A polícia de Hong Kong prendeu dezenas de ativistas pró-democracia nesta quarta-feira, 6, sob suspeita de violar a lei de segurança imposta pela China no ano passado. A ação, que envolveu cerca de mil policiais, foi a maior repressão até agora contra críticos do governo chinês. A operação teve como alvo ex-parlamentares contrários ao governo, jornalistas, jovens ativistas, além de um advogado americano. Testemunhas próximas a Joshua Wong, uma das figuras mais conhecidas do movimento – e que atualmente está preso -, relatam que sua casa foi vasculhada.

A oposição afirma que as prisões estão relacionadas às primárias independentes organizadas por partidos pró-democracia no ano passado. O secretário de Segurança de Hong Kong, John Lee, disse que os presos planejavam causar “graves danos” à sociedade e que as autoridades não vão tolerar atos perversos. Já o governador britânico de Hong Kong, Chris Patten disse que o Partido Comunista Chinês apertou ainda mais o cerco no território. Em resposta, a União Europeia exigiu a “libertação imediata” dos opositores detidos e informou que analisa sanções contra a China por conta da sua intervenção em Hong Kong.

_Instruções_
• A. Reproduza, sem nenhuma alteração, o trecho do texto sobre as prisões em Hong Kong que vai de "A polícia de" a "casa foi vasculhada.".
• B. Segundo o texto sobre as prisões em Hong Kong, quantos policiais participaram da ação?
Os dados não têm nenhum papel nesta atividade.

(Dados armazenados)
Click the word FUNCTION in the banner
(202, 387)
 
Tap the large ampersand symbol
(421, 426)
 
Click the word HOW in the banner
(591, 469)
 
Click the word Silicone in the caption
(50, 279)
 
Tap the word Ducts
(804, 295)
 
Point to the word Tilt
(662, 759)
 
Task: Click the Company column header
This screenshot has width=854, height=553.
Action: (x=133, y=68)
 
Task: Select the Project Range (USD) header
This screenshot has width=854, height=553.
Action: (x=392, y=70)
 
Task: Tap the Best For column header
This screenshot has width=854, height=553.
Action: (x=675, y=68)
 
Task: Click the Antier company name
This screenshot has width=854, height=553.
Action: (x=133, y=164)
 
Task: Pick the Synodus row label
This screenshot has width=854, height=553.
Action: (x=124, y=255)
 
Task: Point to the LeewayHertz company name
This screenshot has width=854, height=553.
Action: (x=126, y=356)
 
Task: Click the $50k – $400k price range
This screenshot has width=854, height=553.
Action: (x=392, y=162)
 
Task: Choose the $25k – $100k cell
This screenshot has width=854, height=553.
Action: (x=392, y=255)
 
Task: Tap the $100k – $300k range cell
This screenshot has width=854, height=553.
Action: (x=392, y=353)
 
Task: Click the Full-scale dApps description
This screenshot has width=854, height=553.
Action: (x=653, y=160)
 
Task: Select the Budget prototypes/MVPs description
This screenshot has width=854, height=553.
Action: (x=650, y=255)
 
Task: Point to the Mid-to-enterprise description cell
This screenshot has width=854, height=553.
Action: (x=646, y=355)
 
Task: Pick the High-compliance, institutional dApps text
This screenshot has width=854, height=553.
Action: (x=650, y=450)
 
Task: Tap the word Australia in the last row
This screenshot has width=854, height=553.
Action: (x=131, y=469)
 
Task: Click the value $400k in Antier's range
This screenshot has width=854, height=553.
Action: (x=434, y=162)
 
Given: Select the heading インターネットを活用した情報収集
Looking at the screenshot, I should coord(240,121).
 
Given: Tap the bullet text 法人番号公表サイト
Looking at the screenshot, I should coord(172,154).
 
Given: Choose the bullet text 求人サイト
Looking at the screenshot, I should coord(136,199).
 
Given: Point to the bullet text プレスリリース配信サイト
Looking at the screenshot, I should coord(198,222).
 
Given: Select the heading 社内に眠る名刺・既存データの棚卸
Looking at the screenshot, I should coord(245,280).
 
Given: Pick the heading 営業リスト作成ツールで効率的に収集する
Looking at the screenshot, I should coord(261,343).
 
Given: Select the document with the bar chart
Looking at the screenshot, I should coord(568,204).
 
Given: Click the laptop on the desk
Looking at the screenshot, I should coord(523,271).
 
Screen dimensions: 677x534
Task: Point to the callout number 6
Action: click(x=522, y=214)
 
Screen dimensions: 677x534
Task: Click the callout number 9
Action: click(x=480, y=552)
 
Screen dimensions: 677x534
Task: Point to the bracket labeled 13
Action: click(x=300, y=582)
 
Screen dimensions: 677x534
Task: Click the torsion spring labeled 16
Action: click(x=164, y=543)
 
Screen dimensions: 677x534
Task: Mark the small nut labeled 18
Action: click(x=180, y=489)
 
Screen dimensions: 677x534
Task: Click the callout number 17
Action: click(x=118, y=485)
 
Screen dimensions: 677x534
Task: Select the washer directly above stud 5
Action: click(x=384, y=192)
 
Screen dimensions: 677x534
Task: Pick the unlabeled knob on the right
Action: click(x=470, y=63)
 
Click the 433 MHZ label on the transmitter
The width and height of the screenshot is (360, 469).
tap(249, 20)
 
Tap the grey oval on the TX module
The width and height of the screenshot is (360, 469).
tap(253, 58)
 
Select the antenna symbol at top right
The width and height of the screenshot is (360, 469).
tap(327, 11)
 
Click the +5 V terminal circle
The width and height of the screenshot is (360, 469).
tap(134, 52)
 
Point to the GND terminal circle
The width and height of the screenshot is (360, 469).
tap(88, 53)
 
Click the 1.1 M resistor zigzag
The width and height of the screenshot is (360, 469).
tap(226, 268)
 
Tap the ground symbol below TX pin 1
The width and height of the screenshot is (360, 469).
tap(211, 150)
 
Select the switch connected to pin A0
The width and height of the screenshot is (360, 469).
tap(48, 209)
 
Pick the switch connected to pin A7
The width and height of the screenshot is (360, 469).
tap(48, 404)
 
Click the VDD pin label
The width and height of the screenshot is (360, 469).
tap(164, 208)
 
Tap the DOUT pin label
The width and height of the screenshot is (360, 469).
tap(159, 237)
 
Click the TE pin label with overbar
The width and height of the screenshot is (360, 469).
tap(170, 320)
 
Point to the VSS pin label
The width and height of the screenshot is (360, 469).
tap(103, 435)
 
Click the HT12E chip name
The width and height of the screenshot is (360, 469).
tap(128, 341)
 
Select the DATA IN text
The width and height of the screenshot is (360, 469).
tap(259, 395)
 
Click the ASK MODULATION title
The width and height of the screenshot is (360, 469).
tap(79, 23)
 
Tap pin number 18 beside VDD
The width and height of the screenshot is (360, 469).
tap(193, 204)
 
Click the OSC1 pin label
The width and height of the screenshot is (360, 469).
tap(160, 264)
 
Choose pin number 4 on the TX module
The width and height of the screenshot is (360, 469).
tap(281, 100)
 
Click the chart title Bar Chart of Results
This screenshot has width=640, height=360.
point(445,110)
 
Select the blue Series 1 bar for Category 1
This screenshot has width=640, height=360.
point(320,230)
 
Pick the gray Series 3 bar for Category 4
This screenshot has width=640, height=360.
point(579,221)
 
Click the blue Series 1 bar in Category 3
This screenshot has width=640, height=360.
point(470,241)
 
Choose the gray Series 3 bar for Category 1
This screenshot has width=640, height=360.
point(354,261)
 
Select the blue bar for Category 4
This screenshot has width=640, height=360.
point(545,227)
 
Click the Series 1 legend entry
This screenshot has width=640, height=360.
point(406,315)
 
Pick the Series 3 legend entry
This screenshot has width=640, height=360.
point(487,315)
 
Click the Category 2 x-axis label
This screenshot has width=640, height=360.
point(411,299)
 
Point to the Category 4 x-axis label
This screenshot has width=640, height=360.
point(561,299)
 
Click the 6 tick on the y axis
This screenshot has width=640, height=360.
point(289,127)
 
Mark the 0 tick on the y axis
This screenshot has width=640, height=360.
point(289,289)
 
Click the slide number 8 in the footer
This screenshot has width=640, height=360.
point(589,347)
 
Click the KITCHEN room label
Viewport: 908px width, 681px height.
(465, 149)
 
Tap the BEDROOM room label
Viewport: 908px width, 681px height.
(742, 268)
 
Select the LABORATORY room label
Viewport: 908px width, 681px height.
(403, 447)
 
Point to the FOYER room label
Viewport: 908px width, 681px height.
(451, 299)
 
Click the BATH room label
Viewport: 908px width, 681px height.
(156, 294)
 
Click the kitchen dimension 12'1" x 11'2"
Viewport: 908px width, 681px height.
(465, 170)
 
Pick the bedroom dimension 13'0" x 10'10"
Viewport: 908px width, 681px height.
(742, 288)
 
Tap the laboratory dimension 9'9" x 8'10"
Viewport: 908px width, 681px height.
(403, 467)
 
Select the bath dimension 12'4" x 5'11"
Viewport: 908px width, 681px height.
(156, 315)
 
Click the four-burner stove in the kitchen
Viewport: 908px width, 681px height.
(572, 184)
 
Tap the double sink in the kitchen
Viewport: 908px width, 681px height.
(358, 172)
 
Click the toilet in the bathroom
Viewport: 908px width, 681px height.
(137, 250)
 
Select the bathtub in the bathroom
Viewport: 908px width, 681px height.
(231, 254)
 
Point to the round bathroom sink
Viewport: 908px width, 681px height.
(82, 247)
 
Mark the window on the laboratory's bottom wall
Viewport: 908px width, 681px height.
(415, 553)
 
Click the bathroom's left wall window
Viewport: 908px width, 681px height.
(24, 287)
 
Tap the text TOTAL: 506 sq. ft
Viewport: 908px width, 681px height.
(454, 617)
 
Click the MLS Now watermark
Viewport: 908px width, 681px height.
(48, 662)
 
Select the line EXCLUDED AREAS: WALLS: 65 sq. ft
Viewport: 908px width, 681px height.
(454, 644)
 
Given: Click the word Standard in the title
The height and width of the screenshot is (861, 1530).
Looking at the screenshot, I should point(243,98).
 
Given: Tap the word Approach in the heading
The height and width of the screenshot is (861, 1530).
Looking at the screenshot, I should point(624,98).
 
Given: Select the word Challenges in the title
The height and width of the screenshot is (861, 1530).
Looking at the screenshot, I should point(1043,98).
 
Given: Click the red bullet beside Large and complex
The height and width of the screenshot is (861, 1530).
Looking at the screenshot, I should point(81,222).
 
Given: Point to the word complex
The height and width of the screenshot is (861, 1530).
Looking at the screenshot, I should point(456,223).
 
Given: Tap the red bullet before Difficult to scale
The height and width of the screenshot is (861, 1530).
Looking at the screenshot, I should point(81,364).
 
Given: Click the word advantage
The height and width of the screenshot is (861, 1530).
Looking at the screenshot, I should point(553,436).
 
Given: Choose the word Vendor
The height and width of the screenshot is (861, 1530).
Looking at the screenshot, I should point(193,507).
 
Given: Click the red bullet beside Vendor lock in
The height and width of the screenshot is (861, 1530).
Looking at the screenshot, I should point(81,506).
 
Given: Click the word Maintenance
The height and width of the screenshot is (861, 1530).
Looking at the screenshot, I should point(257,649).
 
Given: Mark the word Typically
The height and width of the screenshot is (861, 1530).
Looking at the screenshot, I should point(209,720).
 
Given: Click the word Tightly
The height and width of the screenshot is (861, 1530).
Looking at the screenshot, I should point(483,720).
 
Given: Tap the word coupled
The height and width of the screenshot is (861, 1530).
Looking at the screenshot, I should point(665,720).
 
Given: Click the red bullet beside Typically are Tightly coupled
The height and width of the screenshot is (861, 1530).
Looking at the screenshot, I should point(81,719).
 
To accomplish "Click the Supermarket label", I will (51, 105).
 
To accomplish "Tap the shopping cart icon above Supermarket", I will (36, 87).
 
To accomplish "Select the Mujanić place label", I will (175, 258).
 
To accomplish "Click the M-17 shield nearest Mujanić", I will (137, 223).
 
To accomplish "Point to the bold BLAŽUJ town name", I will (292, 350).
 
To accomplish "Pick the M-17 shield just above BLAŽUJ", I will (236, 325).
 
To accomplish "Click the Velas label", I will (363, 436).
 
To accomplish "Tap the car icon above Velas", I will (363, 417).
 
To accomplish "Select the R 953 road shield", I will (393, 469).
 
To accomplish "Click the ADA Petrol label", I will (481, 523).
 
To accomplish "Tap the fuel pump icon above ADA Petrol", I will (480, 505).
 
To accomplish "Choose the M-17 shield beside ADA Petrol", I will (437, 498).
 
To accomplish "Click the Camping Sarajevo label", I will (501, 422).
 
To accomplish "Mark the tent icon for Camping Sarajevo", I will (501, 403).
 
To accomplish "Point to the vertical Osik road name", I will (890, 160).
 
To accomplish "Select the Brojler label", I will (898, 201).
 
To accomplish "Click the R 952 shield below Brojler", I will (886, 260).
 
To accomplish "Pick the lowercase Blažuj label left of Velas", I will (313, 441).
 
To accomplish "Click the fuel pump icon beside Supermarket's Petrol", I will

_Respostas do exercício_
• A.
A polícia de Hong Kong prendeu dezenas de ativistas pró-democracia nesta quarta-feira, 6, sob suspeita de violar a lei de segurança imposta pela China no ano passado. A ação, que envolveu cerca de mil policiais, foi a maior repressão até agora contra críticos do governo chinês. A operação teve como alvo ex-parlamentares contrários ao governo, jornalistas, jovens ativistas, além de um advogado americano. Testemunhas próximas a Joshua Wong, uma das figuras mais conhecidas do movimento – e que atualmente está preso -, relatam que sua casa foi vasculhada.

• B. Cerca de mil policiais.